PE is usually treated in the hospital with intravenous unfractionated heparin as a bridge to warfarin. In contrast, DVT can often be managed successfully on an outpatient basis with low-molecular-weight heparin injections as a bridge to oral anticoagulation with warfarin. The most controversial area in VTE therapy is the optimal duration of warfarin anticoagulation. The current recommendation is usually at least 6 months of anticoagulation, but it can sometimes be longer, according to individual patient circumstances.

In patients who cannot tolerate anticoagulation or those for whom anticoagulation fails, a permanent metal filter is inserted into the inferior vena cava, the largest vein below the heart, to prevent large blood clots from reaching the pulmonary arteries and causing PE. Unfortunately, the filter devices do not halt the clotting process. Their presence predisposes to future venous clots on or below the filter.

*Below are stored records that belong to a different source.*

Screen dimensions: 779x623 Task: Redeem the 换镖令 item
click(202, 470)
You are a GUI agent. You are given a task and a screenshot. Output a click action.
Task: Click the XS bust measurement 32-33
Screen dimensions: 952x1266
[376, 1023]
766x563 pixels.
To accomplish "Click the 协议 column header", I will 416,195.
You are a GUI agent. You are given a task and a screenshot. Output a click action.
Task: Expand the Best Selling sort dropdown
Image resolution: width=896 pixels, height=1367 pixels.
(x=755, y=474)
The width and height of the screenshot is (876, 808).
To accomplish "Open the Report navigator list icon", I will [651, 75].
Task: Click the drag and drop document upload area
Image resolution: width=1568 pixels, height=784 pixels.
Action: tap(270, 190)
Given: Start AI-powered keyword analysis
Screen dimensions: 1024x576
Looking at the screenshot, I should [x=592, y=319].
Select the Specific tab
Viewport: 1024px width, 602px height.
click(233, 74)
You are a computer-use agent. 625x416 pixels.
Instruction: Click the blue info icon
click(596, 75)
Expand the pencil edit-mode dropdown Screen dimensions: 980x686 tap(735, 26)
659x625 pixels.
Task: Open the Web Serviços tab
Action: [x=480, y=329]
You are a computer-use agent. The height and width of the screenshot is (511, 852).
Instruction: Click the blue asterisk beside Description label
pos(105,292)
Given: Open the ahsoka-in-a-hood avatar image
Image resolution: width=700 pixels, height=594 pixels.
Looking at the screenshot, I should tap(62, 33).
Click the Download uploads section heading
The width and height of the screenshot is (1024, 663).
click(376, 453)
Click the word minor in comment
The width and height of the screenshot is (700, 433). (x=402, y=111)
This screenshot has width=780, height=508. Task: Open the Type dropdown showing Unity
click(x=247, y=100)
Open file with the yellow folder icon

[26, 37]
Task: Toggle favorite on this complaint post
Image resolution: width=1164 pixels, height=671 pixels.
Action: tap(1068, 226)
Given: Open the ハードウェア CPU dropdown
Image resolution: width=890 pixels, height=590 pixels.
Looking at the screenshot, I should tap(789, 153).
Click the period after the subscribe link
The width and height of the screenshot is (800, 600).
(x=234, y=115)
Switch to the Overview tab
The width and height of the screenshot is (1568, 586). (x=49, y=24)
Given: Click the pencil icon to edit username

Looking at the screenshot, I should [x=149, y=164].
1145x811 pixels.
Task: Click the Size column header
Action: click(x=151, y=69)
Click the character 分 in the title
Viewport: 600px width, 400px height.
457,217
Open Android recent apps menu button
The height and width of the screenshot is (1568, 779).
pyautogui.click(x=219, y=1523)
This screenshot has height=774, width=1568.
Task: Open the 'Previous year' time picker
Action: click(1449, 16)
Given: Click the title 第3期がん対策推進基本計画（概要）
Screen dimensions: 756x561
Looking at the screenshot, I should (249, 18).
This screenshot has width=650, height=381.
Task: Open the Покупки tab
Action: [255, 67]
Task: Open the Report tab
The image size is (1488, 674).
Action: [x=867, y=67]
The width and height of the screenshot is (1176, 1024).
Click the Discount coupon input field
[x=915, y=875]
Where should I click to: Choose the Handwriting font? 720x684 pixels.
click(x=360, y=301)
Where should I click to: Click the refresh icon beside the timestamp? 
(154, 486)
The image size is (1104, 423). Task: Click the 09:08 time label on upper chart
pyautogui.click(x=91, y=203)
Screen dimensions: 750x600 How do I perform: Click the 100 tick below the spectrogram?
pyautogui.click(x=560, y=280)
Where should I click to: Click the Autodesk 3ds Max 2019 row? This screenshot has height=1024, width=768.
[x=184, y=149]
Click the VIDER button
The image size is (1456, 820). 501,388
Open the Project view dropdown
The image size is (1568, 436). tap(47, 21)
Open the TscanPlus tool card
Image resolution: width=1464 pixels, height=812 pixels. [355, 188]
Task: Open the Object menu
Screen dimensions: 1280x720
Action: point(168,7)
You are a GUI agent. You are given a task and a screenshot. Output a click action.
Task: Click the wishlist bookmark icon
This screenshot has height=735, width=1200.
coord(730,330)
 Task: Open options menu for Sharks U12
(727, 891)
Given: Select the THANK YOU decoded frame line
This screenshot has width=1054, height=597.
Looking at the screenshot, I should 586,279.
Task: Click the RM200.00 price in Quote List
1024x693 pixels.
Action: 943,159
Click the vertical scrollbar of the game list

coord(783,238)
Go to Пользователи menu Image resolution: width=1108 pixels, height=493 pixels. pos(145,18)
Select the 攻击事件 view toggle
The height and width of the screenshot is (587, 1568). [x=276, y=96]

Maintaining ideal body weight with a healthy nutritional program and exercise regimen will generally reduce the likelihood of venous thrombosis. Specific other measures are shown below:

  • To prevent immobility or inactivity: Walk, jog, bicycle, or swim.
  • To prevent obesity: Limit caloric intake, exercise, and avoid saturated fats.
  • To prevent VTE during air travel: Drink extra water, walk if feasible, wear vascular compression stockings, and avoid alcohol.
  • To quit cigarette smoking: Use nicotine patch, gum, or spray, or consider the prescription drug bupropion.
  • To control hypertension: Self-check blood pressure, and report elevated readings to primary care provider.
  • To deal with a known genetic predisposition to VTE: Alert your healthcare provider about the family history and any abnormal blood tests related to a clotting tendency.
  • To prevent VTE after trauma or surgery: Discuss with the treating physician the implementation of measures such as mechanical compression boots for the legs and/or blood thinners given either intravenously or as injections.
  • To prevent VTE during a hospitalization precipitated by a medical condition: Discuss with the treating physician measures such as mechanical compression boots for the legs and/or blood thinners given either intravenously or as injections.
  • To prevent VTE when planning birth control: Discuss VTE risks, and consider alternatives to oral contraceptives.
  • To prevent VTE during pregnancy: Consider daily self-injected heparin if considered at high risk of VTE.
  • To prevent VTE during hormone replacement therapy: Keep in mind that VTE risks with hormone replacement therapy are similar to those of oral contraceptives.